Entries provided Block Start
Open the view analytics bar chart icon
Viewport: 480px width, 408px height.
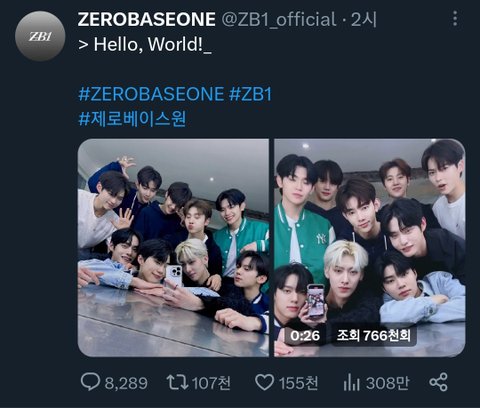tap(351, 382)
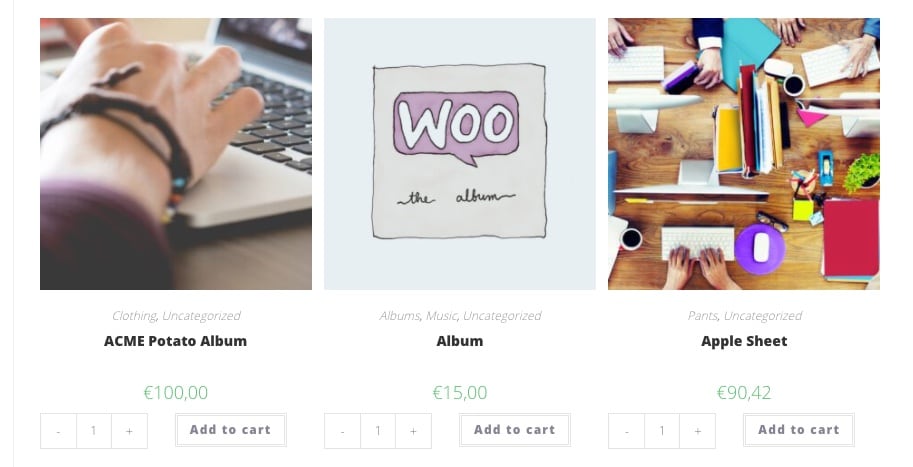Decrease Apple Sheet quantity with minus
Image resolution: width=913 pixels, height=467 pixels.
(x=627, y=431)
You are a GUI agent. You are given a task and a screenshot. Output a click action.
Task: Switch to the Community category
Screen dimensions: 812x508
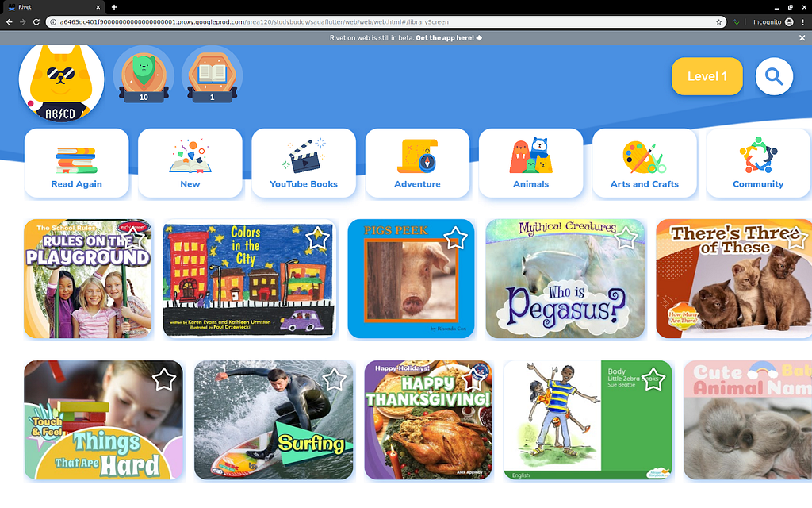[x=758, y=164]
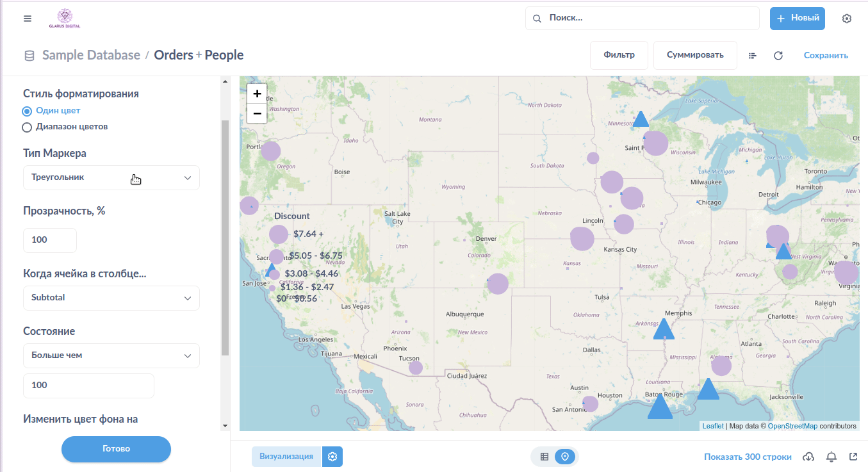The image size is (868, 472).
Task: Expand the Subtotal column dropdown
Action: (x=111, y=298)
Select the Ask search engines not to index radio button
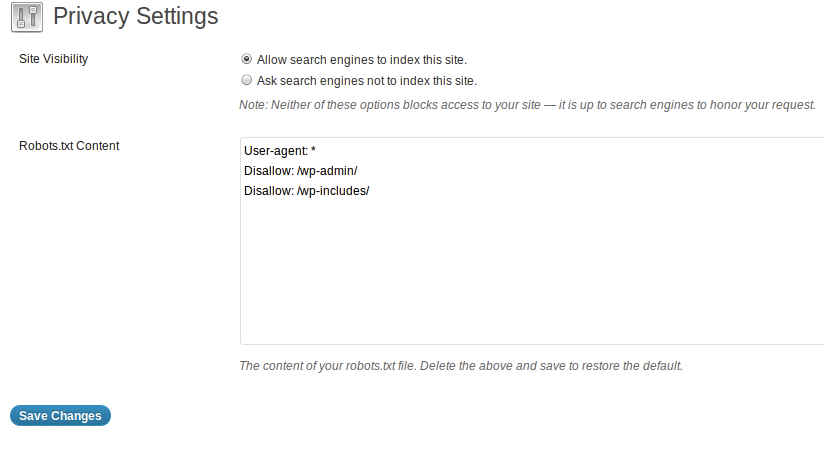This screenshot has height=449, width=824. [246, 80]
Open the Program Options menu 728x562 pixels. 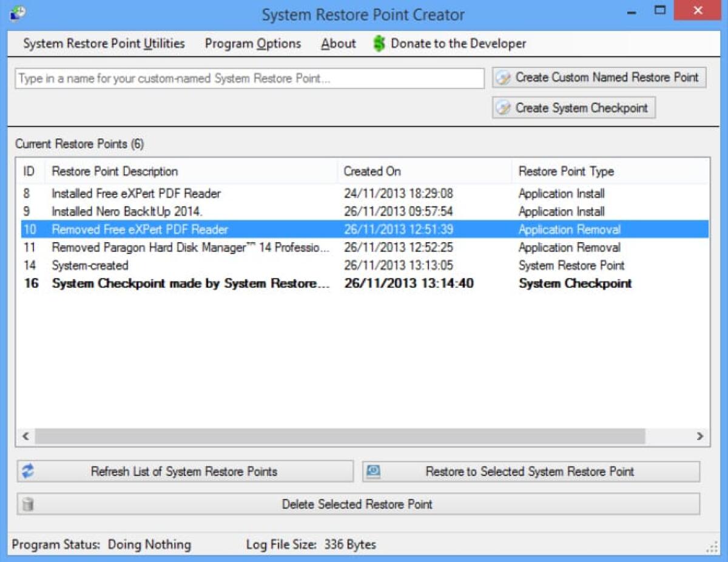252,43
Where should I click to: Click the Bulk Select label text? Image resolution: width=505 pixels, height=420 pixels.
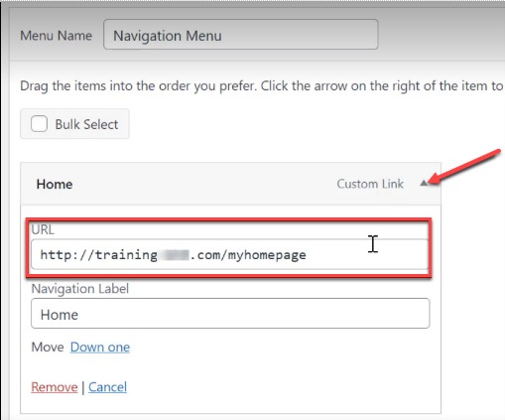pyautogui.click(x=86, y=124)
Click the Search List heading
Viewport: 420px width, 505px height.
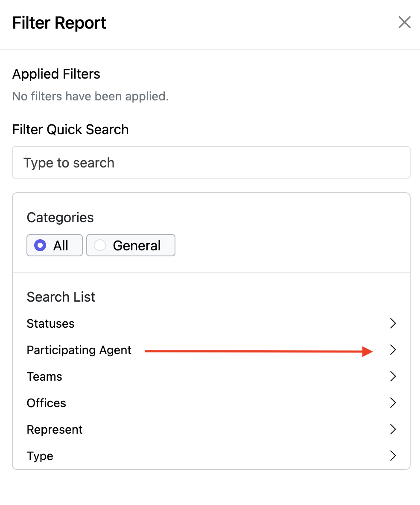click(x=61, y=297)
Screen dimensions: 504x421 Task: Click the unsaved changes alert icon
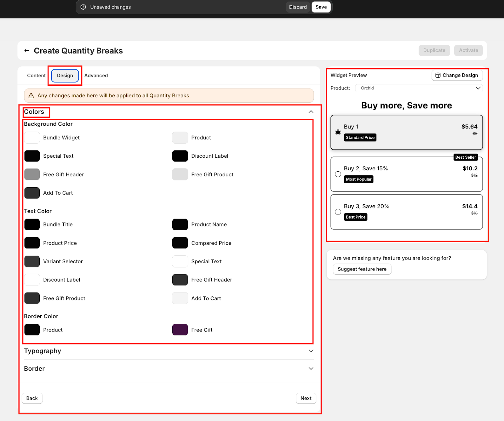(x=83, y=7)
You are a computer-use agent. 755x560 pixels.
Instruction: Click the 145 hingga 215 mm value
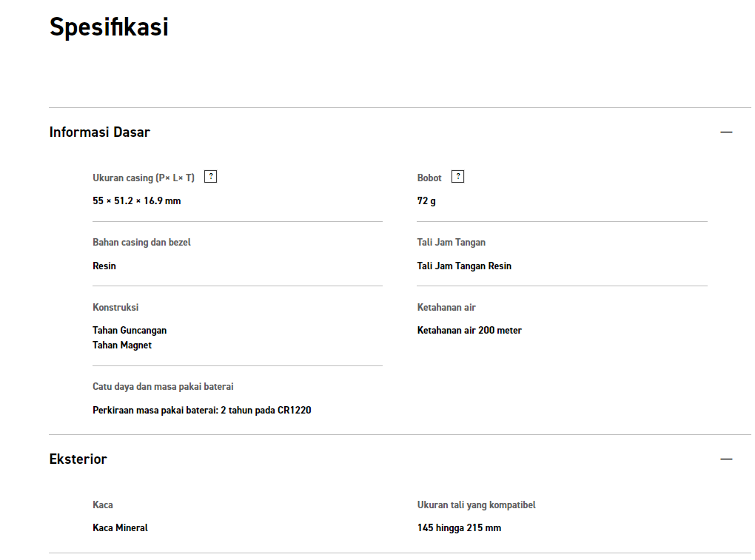[x=459, y=528]
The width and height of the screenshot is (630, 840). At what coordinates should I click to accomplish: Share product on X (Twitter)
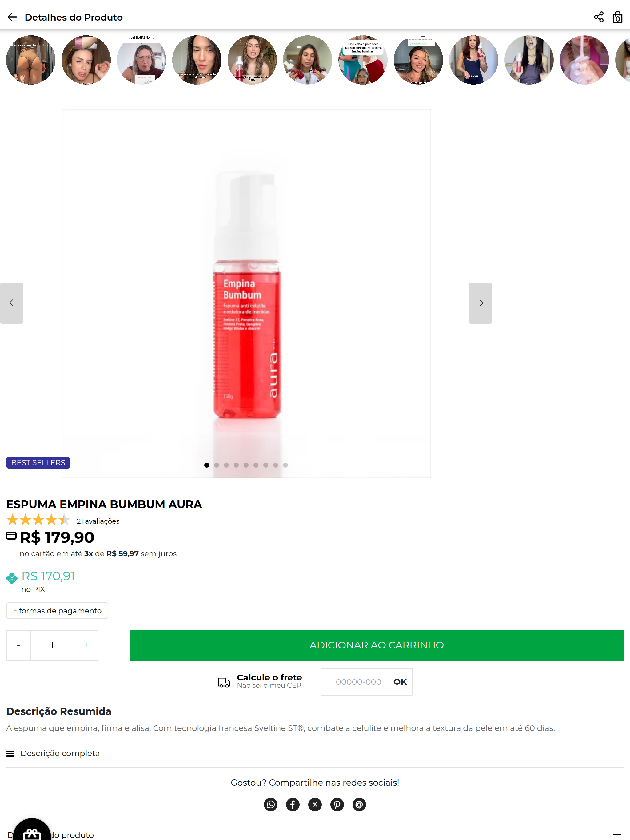pyautogui.click(x=315, y=804)
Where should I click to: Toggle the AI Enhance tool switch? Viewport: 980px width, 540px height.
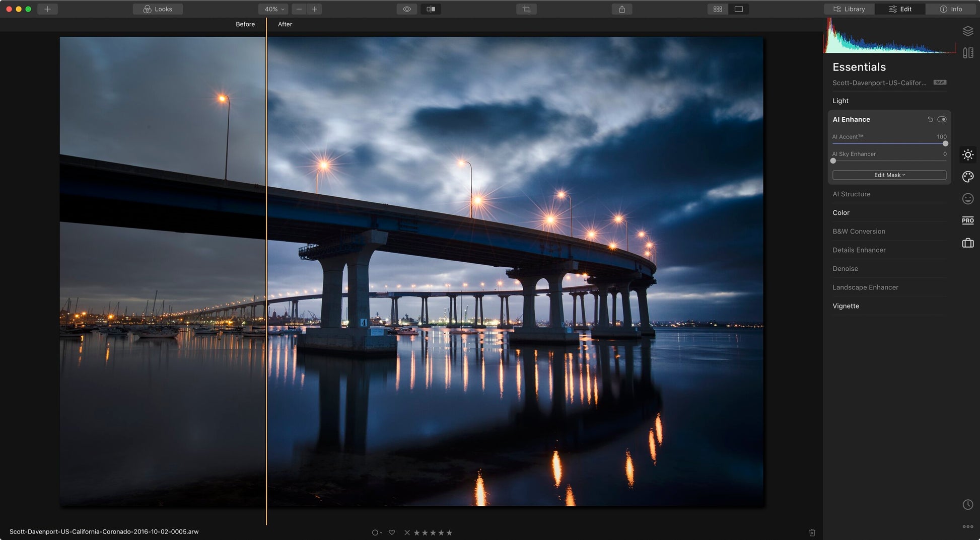point(942,119)
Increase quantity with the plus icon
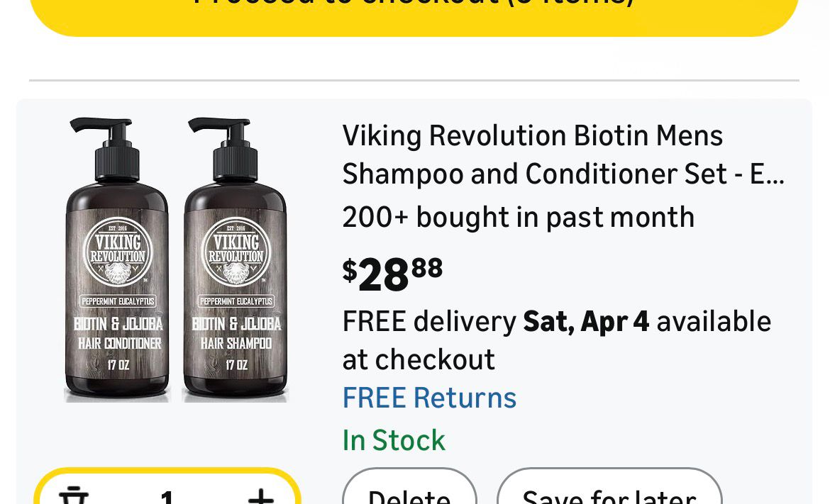The image size is (830, 504). 260,496
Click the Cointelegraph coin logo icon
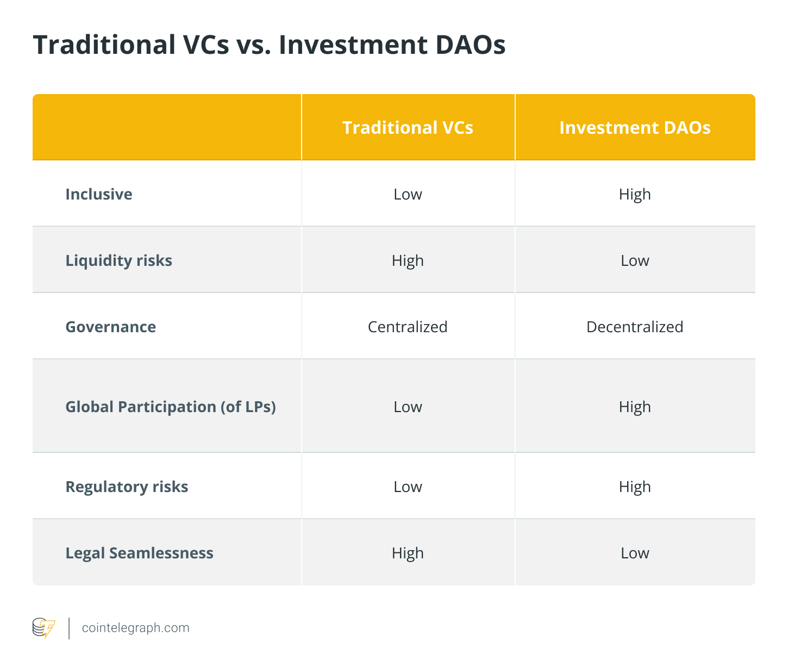The image size is (788, 672). 43,627
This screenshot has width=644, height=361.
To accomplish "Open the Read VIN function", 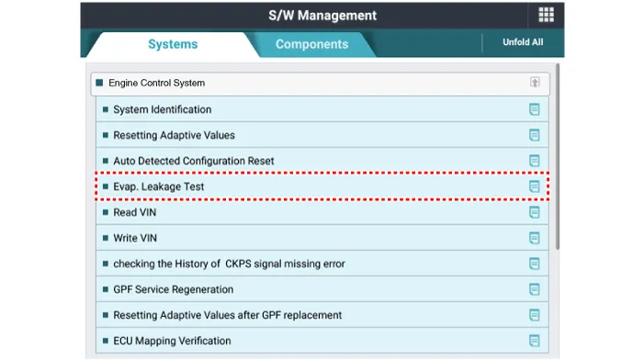I will click(322, 212).
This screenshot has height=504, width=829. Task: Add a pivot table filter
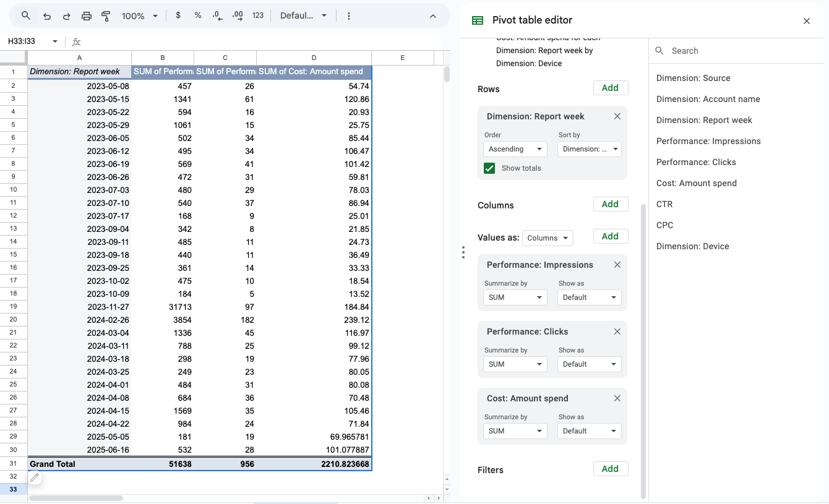tap(610, 469)

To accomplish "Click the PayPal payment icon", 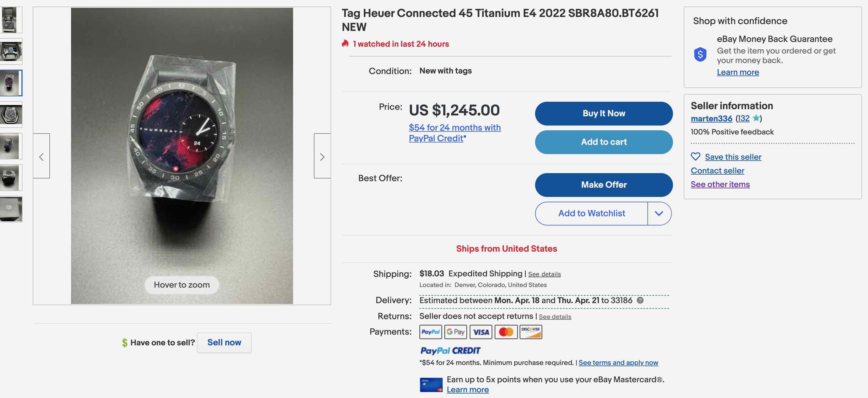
Entries provided Block End
Copy the lines above exactly, starting with the line that contains "Where should I click to: Click" and ending with the line that contains "You are a computer-use agent. 755x560 pixels.", and leave out any pictures.

Where should I click to: Click the Bulk Select label text? Image resolution: width=505 pixels, height=420 pixels.
pyautogui.click(x=86, y=124)
Click the Search List heading
Viewport: 420px width, 505px height.
click(x=61, y=297)
Screen dimensions: 504x421 Task: Click the unsaved changes alert icon
(x=83, y=7)
You are a computer-use agent. 755x560 pixels.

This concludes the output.